Mais pour les élus locaux, certains des moyens utilisés pour compenser la CVAE posent question (voir notre article du 22 mars). En particulier, ces élus n'ont aucune garantie concernant la pérennité des fonds dédiés au fonds vert et aux Sdis. Cette incertitude a conduit les élus membres du CFL à voter en mars dernier contre le projet de décret prévoyant la clé de répartition du fonds d'attractivité en 2023 – lequel a, donc, été publié ce 14 mai. L'avenir du FNAET est lui-même encore assez flou. Le dispositif progressera au rythme de la croissance de la TVA. Mais, pour 2024, "se pose une question : quel est le montant de départ (de ce fonds) ?", pointe Claire Delpech, responsable du pôle Finances et fiscalité à Intercommunalités de France.
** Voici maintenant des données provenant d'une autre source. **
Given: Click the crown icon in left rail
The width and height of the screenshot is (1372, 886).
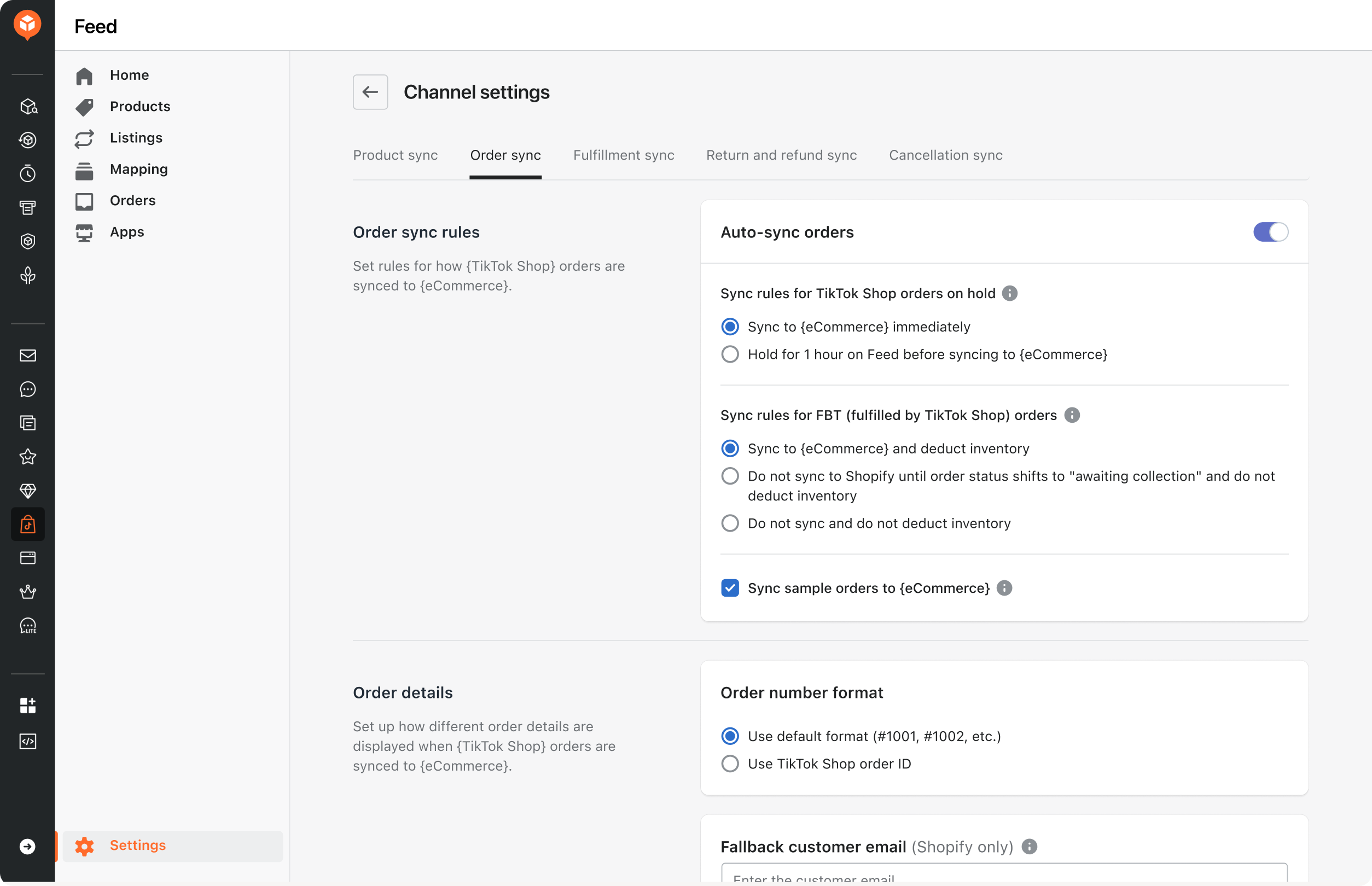Looking at the screenshot, I should coord(27,591).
"Inciter à l’implantation d’activités économiques"

Installée en début d'année par le ministre délégué aux Comptes publics, la mission conjointe à l’inspection générale des finances et à l’inspection générale de l’administration doit préciser les options possibles sur le sujet. Elle doit aussi faire des préconisations sur les critères qui présideront, à partir de 2024, à la répartition du fonds d'attractivité, car ceux-ci ne seront pas nécessairement ceux utilisés en 2023. Quoi qu'il en soit, ces critères "devront inciter à l’implantation d’activités économiques", affirmait Elisabeth Borne, la Première ministre, lors de la présentation de sa feuille de route, fin avril. Elle précisait qu'ils seraient "concertés avec les associations d’élus et arrêtés en amont du prochain projet de loi de finances".

On notera que le décret de ce 14 mai paraît avec un certain retard. Ainsi, il officialise le mode d'emploi du FNAET en 2023, alors même que Bercy a déjà notifié aux collectivités et groupements à fiscalité propre les montants de TVA qui leur sont affectés en 2023. L'exercice de notification des montants de recettes a été lui-même tardif. Ce qui n'a pas été sans conséquences. Certaines intercommunalités ont choisi de voter cette année des hausses de leur taux de foncier bâti ou de cotisation foncière des entreprises (CFE), dans l'optique de financer leurs projets d'investissement. Mais, un peu plus tard, elles se seraient parfois rendu compte, à la lecture des données communiquées par les services de l'Etat concernant les recettes de TVA, qu'elles auraient pu se passer de telles décisions, que l'on sait impopulaires. Ces incertitudes sur les recettes fiscales locales créent un climat marqué par "le manque de confiance et l'instabilité", qui "n'est pas propice à l'investissement", déplore-t-on à Intercommunalités de France.

Référence : décret n° 2023-364 du 13 mai 2023 pris en application de l'article 55 de la loi n° 2022-1726 du 30 décembre 2022 de finances pour 2023.